— Document —
Insa Sané : Un premier livre, tu le portes comme un bébé, alors, forcément, pour moi, la relation avec l’éditeur est essentielle. Elle est basée sur la confiance et elle est forte comme celle qui relie un couple. Il faut pouvoir se faire confiance. J’ai besoin que mon éditeur accepte certaines errances de mon écriture, car, à partir de là, on trouve ensemble un nouveau cap. J’aime aussi être challengé et l’éditeur a le regard pour repérer les fragilités du texte, les passages où je ne me suis pas assez mouillé ou encore
les moments où je m’autocensure. Au départ, Milan m’a contacté pour traduire Long Way Down, une poésie-fiction d’un auteur américain. J’étais surpris, car je n’avais jamais fait de traduction. Mais comme j’écoute du rap, je connais la façon de vivre des rappeurs et l’argot new-yorkais. Quand tu traduis, tu es sur le territoire des autres.


Bernard Friot : J’ai aussi commencé les traductions en même temps que l’écriture. Et je suis d’accord, l’important est de connaître la culture souterraine de la langue. Quand je traduis, j’ai l’impression d’être derrière l’écrivain. Tout l’enjeu est de traduire une réalité avec les moyens d’une autre langue. Tu maltraites ta langue et tu la découvres aussi.


Pourquoi écrivez-vous pour les enfants ou les adolescents ?

Insa Sané : Quand j’ai quitté Dakar à l’âge de 6 ans et que je suis arrivé à Sarcelles, outre le choc de la neige et de la pluie, je me suis rendu compte que je n’existais nulle part. Les seules figures auxquelles je pouvais m’identifier étaient les esclaves ou la Noiraude, une vache bête qui passait à la télé à cette époque. C’était dingue ! Or, le plus humiliant, c’est la réalité qu’on ne voit pas, car on ne la montre pas. Ça ne concerne pas que les Noirs. Les Blancs des banlieues ou des campagnes sont aussi invisibles. Mes héros vivent dans une cité imaginaire mais ils ressemblent aux jeunes d’aujourd’hui : ils sont confrontés à l’alcoolisme, au chômage, à l’exil, au racisme. Moi, je veux donner des références à la jeunesse, écrire des récits courts, qui se lisent vite. Et aussi créer le manque entre les épisodes.

— Informations extraites —
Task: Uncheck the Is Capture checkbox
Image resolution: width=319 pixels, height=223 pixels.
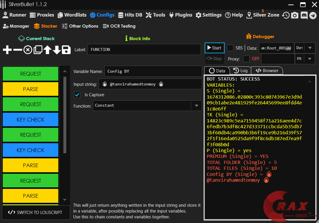Action: pos(77,95)
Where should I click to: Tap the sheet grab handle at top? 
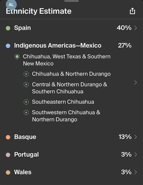coord(72,1)

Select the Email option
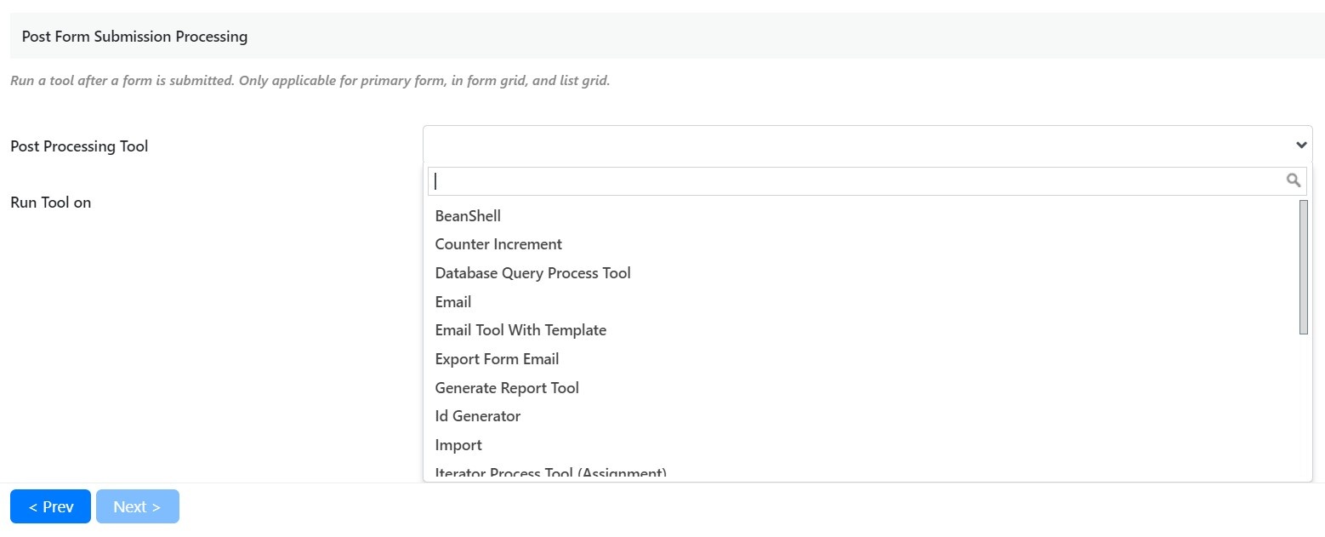pos(453,302)
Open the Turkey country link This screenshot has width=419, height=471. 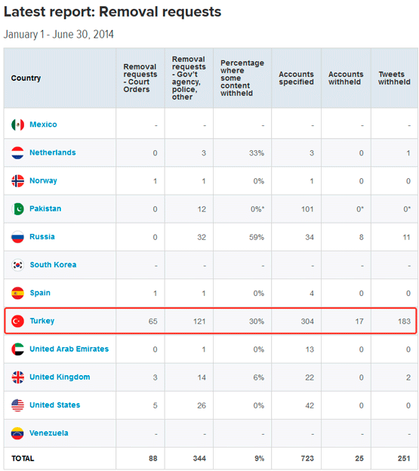[42, 321]
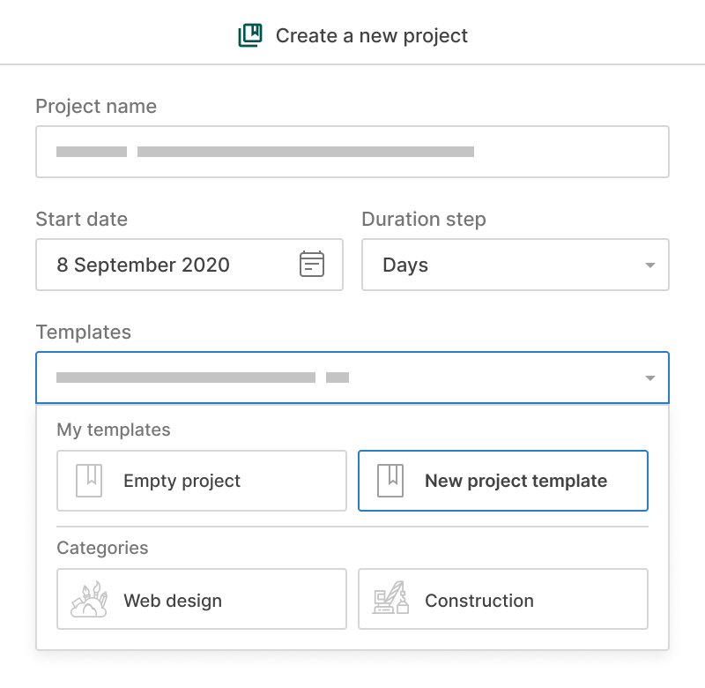Choose the New project template card

click(x=503, y=481)
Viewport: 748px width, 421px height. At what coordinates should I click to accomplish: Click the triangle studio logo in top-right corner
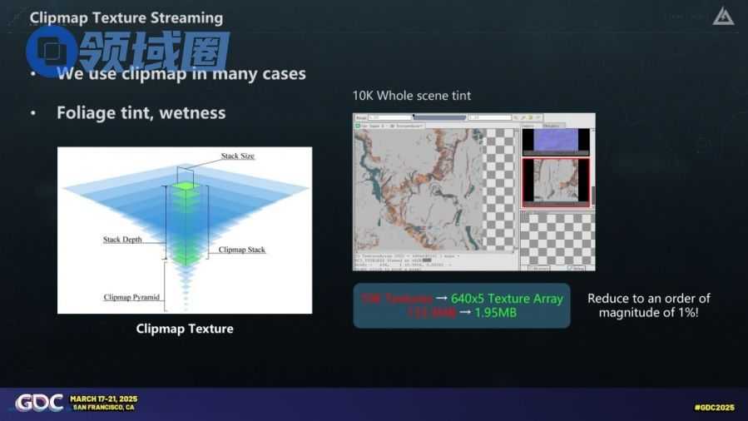[721, 17]
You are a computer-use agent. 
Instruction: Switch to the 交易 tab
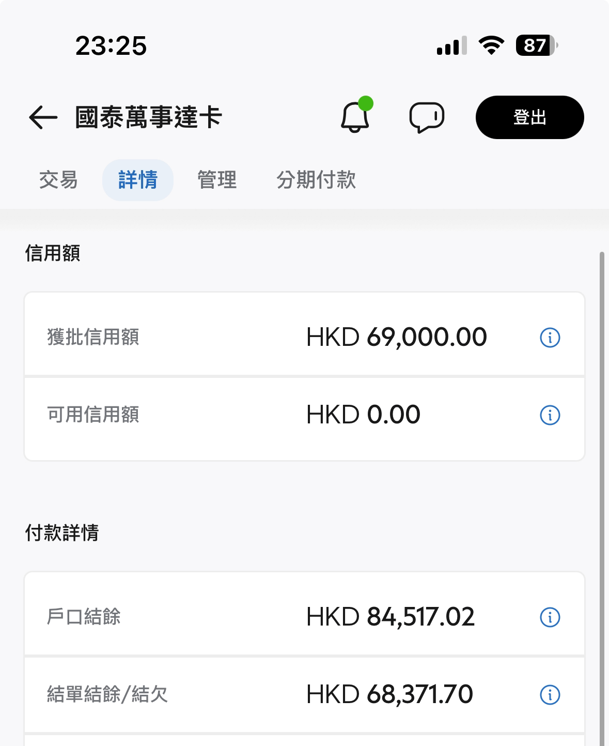58,180
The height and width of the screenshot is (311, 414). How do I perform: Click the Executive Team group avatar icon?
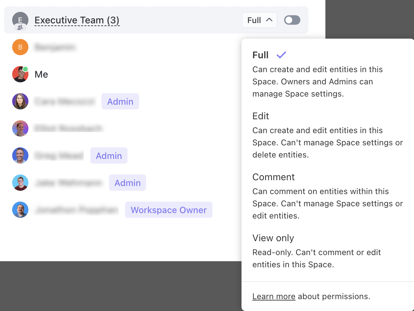20,20
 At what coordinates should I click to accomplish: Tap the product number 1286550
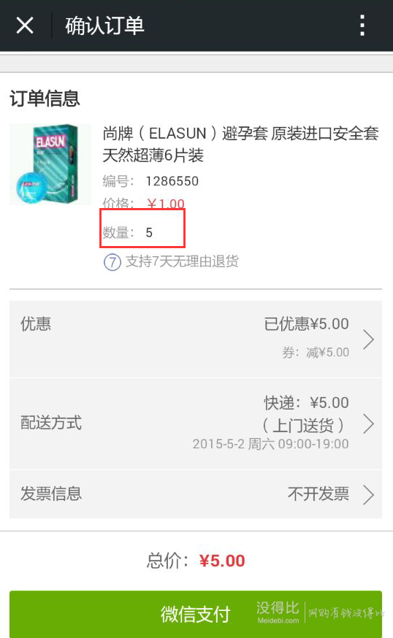[172, 181]
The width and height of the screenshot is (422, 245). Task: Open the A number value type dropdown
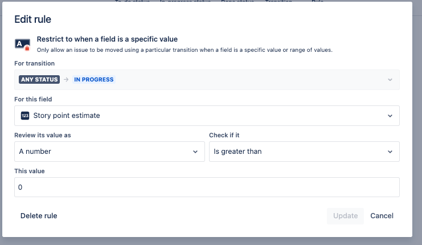[109, 152]
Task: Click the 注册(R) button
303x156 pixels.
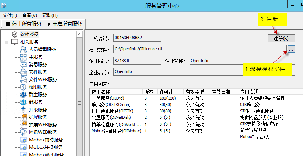Action: coord(281,38)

— Exercices —
#1 Renommez « Task » en « Step » dans les enregistrements, depuis la ligne contenant « At what coordinates should I click to accomplish: Tap » jusqu'à la fin de ceux-ci, sans rien modifier d'autre. Ne reproduisez pas les images.
#2 Poursuivez, s'il vous plaît, l'entretien sur l'écriture pour la jeunesse à partir de l'endroit où il s'arrête.
L'entretien et les enregistrements n'ont pas la même origine.

— Corrigé des exercices —
#1
 At what coordinates should I click to accomplish: Tap the product number 1286550
[172, 181]
The width and height of the screenshot is (422, 245). Step: Open the A number value type dropdown
[109, 152]
Step: Click the 注册(R) button
303x156 pixels.
Action: coord(281,38)

#2
Insa Sane en public



Bernard Friot : Je n’avais pas l’ambition de devenir auteur. Mais en tant qu’enseignant, puis formateur d’enseignants, j’ai commencé à écrire des textes courts pour encourager des enfants qui avaient des difficultés de lecture. La question de la présentation est essentielle. Pour les gamins des milieux populaires, certains ouvrages jeunesse sont trop chics. Ils le perçoivent très bien et n’en veulent pas ! J’aime l’idée de faire de la poésie en bermuda pour la démystifier. Or, la littérature jeunesse est perçue comme un sous-genre littéraire, une littérature populaire. Mais c’est aussi une littérature altruiste. Contrairement aux adultes, les enfants ne choisissent pas un livre pour l’auteur mais pour l’histoire. Je pense qu’un auteur jeunesse a une responsabilité. Il est au service des jeunes lecteurs, de leurs parents et de leurs enseignants. La littérature pour la jeunesse est un outil de dialogue.



La littérature peut-elle changer le monde ? Spécialement quand on s’adresse à des jeunes, c’est-à-dire des êtres qui se cherchent, qui construisent leur personnalité ?

Insa Sané : Il y a des livres jeunesse qui secouent la langue française, qui obligent la France à se regarder dans le miroir. Un jeune mineur incarcéré avait organisé ma venue dans une maison d’arrêt. Il s’identifiait à un de mes personnages et il pensait, à l’instar de ce héros, qu’il allait mal finir. Or, à la différence d’un personnage de fiction, une personne réelle possède son libre arbitre. Elle peut inverser le cours des choses et écrire son destin autrement. En réalité, un auteur est là pour donner la quintessence de la vie réelle, pour exacerber ce qui existe déjà. Si l’auteur fait bien son travail, les lecteurs vont s’y reconnaître. Le livre, ça sert à se voir dedans. Mais chacun voit ce qu’il veut. Et ça, ça n’appartient pas à l’auteur.

Bernard Friot : Chaque livre élargit l’expérience du lecteur. Au-delà du propos, la forme narrative est primordiale. J’aime transmettre aux jeunes la diversité des codes littéraires. Ce sont des gammes dont on peut s’emparer pour écrire ses propres histoires. C’est bien de donner à lire, encore mieux de donner à écrire. Pour permettre à chacun de dire ce que lui seul peut dire.


Tous les deux, vous allez régulièrement dans les classes. Comment se déroulent les rencontres avec les jeunes ?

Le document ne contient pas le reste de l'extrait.